El Chorrito Antillano es el templo pagano en el cual ofició Miguel su devoción por la música de la vieja guardia, poderoso alimento espiritual de la cultura popular caleña.

Las grandes figuras de la vieja guardia se recordaron el día de su velorio en la cafeteria Geraldine de don Manolo, diagonal al Chorrito, donde solía sentarse de tarde Miguel con sus viejos amigos que acudieron a la postrera cita. Emergieron en las horas compartidas: las historia del barrio, los bares de otras épocas, los cantantes como Tito Cortés, Piper Pimienta, Olimpo Cardenas que allí vivieron, el nacimiento del América, las orquestas y cantantes del barrio,  los teatros, las fábricas, y  los cantantes famosos que lo frecuentaban, Daniel Santos, el que más, seguido de tantos visitantes ilustres que ahora sus amigos recuerdan emocionados.

Los amigos de Miguel

En los últimos años siempre lo veía los lunes en El chorrito Antillano.

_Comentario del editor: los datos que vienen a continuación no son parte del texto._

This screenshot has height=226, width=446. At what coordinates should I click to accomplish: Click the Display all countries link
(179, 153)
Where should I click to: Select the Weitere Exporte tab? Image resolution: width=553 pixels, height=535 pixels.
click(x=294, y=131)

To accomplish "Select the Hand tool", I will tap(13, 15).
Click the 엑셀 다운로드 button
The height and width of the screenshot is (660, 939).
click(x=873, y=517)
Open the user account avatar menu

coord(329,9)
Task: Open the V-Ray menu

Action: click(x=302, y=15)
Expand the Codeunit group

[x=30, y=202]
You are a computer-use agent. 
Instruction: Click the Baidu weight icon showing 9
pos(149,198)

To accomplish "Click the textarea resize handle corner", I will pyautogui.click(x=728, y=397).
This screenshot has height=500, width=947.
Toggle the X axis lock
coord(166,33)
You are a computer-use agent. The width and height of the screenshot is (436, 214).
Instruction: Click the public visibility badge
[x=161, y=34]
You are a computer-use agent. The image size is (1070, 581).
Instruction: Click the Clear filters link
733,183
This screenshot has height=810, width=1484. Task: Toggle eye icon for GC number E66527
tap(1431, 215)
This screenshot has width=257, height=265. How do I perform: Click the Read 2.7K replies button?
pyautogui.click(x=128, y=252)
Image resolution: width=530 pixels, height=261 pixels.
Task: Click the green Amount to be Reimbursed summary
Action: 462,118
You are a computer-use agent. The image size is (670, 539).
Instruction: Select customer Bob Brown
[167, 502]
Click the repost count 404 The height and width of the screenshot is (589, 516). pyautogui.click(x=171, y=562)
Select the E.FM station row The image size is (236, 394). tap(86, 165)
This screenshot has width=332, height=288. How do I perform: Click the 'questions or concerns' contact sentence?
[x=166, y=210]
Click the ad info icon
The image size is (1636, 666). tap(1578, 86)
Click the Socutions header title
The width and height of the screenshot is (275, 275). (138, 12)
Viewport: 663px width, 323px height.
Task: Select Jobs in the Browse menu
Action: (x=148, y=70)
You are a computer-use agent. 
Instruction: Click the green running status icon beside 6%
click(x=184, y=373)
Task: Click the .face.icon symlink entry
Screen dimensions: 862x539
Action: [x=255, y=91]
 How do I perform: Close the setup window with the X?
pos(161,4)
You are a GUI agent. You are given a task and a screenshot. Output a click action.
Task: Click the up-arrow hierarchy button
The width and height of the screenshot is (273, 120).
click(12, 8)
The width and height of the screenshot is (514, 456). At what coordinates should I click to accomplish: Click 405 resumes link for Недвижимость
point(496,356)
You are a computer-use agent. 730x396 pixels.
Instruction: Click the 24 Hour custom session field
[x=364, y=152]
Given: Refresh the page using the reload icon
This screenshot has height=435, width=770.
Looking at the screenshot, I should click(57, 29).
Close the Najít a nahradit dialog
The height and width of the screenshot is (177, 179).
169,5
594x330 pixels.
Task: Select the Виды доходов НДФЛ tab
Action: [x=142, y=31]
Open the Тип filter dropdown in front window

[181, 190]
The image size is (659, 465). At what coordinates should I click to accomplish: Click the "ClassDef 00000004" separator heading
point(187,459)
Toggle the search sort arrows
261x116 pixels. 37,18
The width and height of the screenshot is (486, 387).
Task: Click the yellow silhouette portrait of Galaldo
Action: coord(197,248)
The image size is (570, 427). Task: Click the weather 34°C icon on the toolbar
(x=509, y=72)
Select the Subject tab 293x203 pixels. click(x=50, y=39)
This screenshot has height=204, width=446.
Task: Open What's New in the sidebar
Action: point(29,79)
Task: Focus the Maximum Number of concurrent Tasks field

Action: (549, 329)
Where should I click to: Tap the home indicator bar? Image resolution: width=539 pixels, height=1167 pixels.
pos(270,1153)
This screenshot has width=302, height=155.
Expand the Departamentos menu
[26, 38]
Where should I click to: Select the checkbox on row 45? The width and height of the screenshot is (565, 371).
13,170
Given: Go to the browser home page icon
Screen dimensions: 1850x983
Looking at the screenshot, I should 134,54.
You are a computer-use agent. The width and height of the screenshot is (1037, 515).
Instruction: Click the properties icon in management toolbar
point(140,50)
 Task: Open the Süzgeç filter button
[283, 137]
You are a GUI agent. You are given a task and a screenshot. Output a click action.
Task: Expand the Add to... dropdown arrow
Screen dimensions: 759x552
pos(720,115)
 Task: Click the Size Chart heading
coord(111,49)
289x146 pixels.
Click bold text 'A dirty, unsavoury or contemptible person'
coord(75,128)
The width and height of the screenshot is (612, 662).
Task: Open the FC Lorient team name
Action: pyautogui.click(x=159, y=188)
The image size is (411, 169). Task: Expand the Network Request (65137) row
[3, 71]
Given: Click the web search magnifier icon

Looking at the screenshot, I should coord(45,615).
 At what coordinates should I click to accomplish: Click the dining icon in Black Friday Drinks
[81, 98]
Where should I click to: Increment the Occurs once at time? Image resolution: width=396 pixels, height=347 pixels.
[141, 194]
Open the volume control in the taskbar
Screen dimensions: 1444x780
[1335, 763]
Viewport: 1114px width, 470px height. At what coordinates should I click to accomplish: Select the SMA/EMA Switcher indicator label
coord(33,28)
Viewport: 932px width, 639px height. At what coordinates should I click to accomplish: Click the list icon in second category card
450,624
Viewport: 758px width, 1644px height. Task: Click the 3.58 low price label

Iba con Jaime Galarza, Jorge Gamboa y Fernando Guerra, que siempre llevaba su whisky barato de los estibadores de los muelles de Liverpool, al decir de Jaime. Recibía con su cordial abrazo y saludo, “Que más mijo, bien pueda siga”; con sus camisas de colores y sus quesos – como llamaban a los zapatos blancos – estaba pendiente de su numerosa clientela de veteranos y veteranas amantes de la rumba antillana. No faltaba la mesa reservada de  Norman “el Barbi” Ortiz y su botella de whisky Grant. Esta gloria del América de Cali allí parecía el jefe de una tribu bantú o nagó que como un griot refería el rico anecdotario  de su vida futbolera con sus amigos.

¿Valió la pena, Miguel? Todo vale la pena si el alma no es pequeña. La tuya fue inmensa y parte pletórica a un mundo encantado. Seguirás con tu música y tu amor por la infinita riqueza de ritmos, versos y melodías que con tanta intensidad fueron la razón de ser de tus pasos por tu Cali
bella. Harto paso que si tiraste viejo Miguel.

 

¿Valió la pena, Miguel? Todo vale la pena si el alma no es pequeña. La tuya fue inmensa y parte pletórica a un mundo encantado. Seguirás con tu música y tu amor por la infinita riqueza de ritmos, versos y melodías que con tanta intensidad fueron la razón de ser de tus pasos por tu Cali bella. Harto paso que si tiraste viejo Miguel. Que Changó y Santa Bárbara te acompañen en tu viaje sideral. Tu fé por la música gozada y compartida será siempre el fuego ardiente en El Chorrito Antillano, cuya posta entregaste a tu hijo Diego.  Gracias por tanta felicidad dada con la diosa de la rumba. Mucho aché.